Ultimately, readers will be able to:
• understand what big data is and the factors that are involved
• understand the inner workings of MapReduce, which is essential for certification exams
• learn the features and weaknesses of MapReduce
• set up Hadoop clusters with 100s of physical/virtual machines
• create a virtual machine in AWS
• write MapReduce with Eclipse in a simple way
• understand other big data processing tools and their applications
Table of Contents
Preface. 1. Introduction to Big Data. 2. Hadoop Framework. 3. Hadoop 1.2.1 Installation. 4. Hadoop Ecosystem. 5. Hadoop 2.7.0. 6. Hadoop. 2.7.0 Installation. 7. Data Science. 8. MapReduce Exercise. 9. Case Study: Application Development for NYSE Dataset.
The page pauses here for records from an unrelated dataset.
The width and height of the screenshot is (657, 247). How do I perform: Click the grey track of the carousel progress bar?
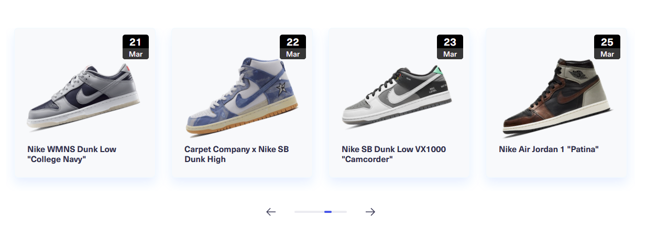point(321,212)
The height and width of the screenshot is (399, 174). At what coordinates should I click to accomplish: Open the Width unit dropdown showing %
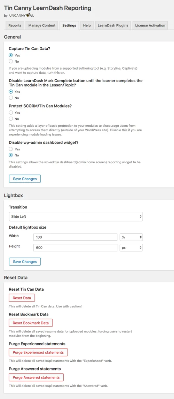tap(131, 237)
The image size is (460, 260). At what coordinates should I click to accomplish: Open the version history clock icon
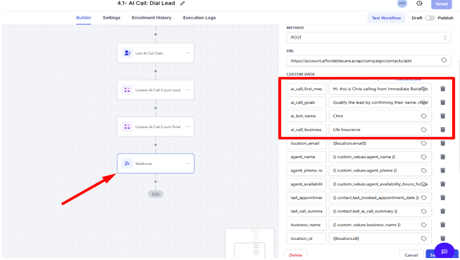pos(419,3)
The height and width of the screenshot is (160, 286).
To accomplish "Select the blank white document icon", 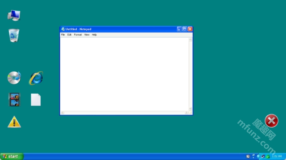I will pos(36,100).
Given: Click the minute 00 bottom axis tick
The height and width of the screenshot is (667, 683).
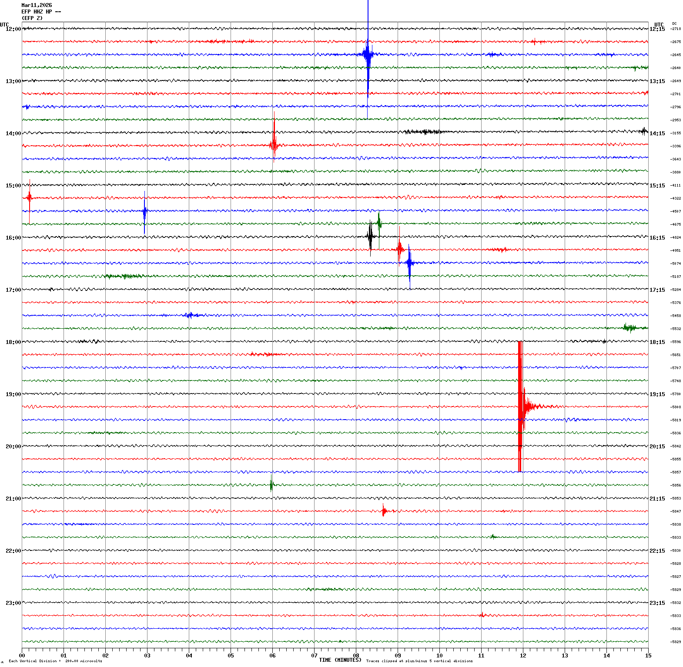Looking at the screenshot, I should point(22,656).
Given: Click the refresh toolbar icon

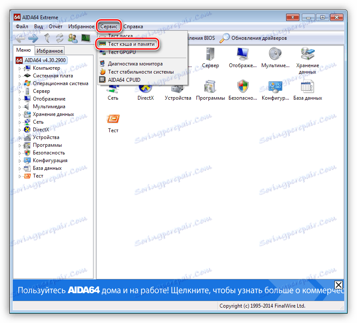Looking at the screenshot, I should pos(59,38).
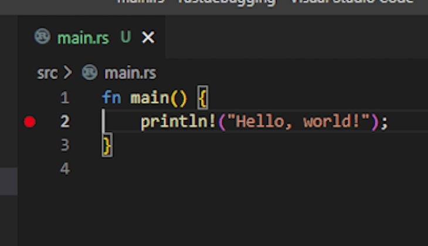Image resolution: width=428 pixels, height=246 pixels.
Task: Click the U untracked badge on the tab
Action: [125, 38]
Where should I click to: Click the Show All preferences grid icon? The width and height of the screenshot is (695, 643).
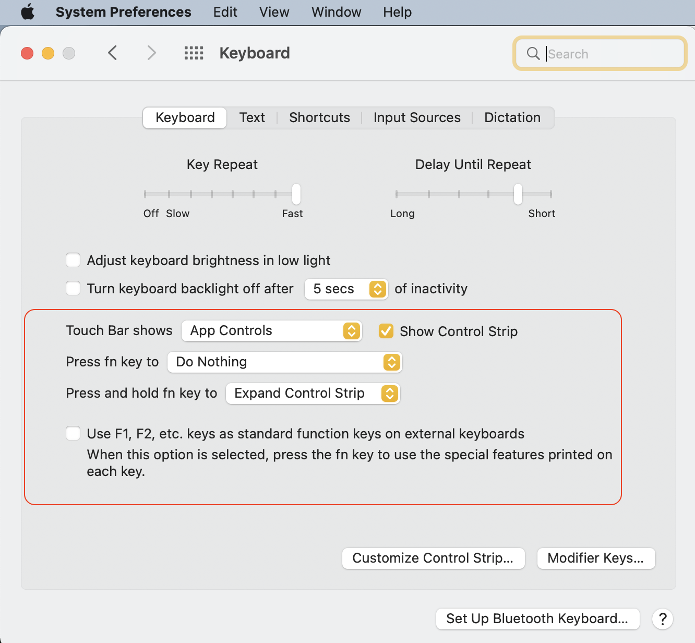pyautogui.click(x=194, y=53)
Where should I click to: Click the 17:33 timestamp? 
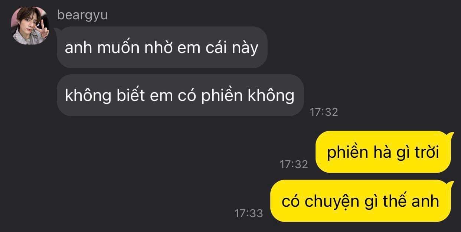coord(248,213)
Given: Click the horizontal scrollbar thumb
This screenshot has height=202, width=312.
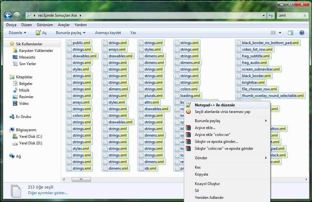Looking at the screenshot, I should pos(81,179).
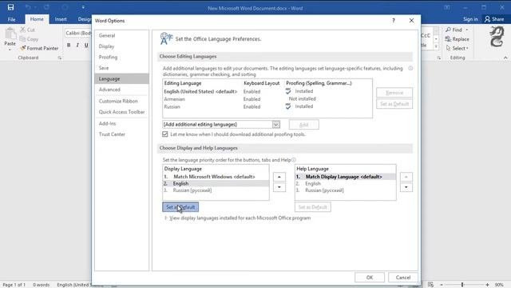Click the Help question mark in Word Options
The width and height of the screenshot is (511, 288).
(x=394, y=21)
Rathinaraja Jeyaraj is a Research Scholar in the Department of Information Technology at the National Institute of Technology Karnataka, India. He recently worked as a visiting researcher at Connected Computing and Media Processing Lab, Kyungpook National University, South Korea. His research interests include big data processing tools, cloud computing, IoT, and machine learning.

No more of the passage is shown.